Take for example climate change, a field I am familiar with, having done my doctoral studies at a time when we were only beginning to understand the enormity of the problem. In the early 1990s, we were faced with a lot of uncertainties in the science of climate change. In particular, we were not sure of the impact of global warming as the most that could be done then was to model the potential impact. That approach had inherent limitations. Attribution of those impact anthropogenic greenhouse emissions was also and remains difficult, making it challenging for governments to make policy decisions that would effectively address the problem. But over time, with billions of US dollars invested to narrow down the uncertainties, things became clearer with every assessment report of the Intergovernmental Panel on Climate Change, done every five years, getting better and more accurate with every report.
One would think that as the science got better on climate change, countries would act more decisively to deal with the challenge. But that has not been the case. In a country like the United States, politics continues to cloud the truth about climate change and prevents societal consensus to respond effectively to this most serious environmental and development concern.

GIVEN RECORDS:
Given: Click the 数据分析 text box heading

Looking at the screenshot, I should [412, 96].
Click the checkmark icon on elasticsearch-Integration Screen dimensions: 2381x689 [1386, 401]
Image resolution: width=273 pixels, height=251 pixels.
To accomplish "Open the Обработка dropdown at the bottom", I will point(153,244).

...

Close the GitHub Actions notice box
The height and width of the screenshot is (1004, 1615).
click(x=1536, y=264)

COMPLETE THE FOLLOWING:
**a)** Reproduce the part of the climate change passage starting with "One would think" and going on through "and development concern.".
**b)** According to the climate change passage, how often are the assessment reports of the Intergovernmental Panel on Climate Change done?
**c)** Using the climate change passage, explain why researchers in the early 1990s were not sure of the impact of global warming.
The items are separate material, unrelated to the climate change passage.

ACTIVITY ANSWERS:
**a)**
One would think that as the science got better on climate change, countries would act more decisively to deal with the challenge. But that has not been the case. In a country like the United States, politics continues to cloud the truth about climate change and prevents societal consensus to respond effectively to this most serious environmental and development concern.

**b)** Every five years.

**c)** The most that could be done then was to model the potential impact of global warming. That approach had inherent limitations.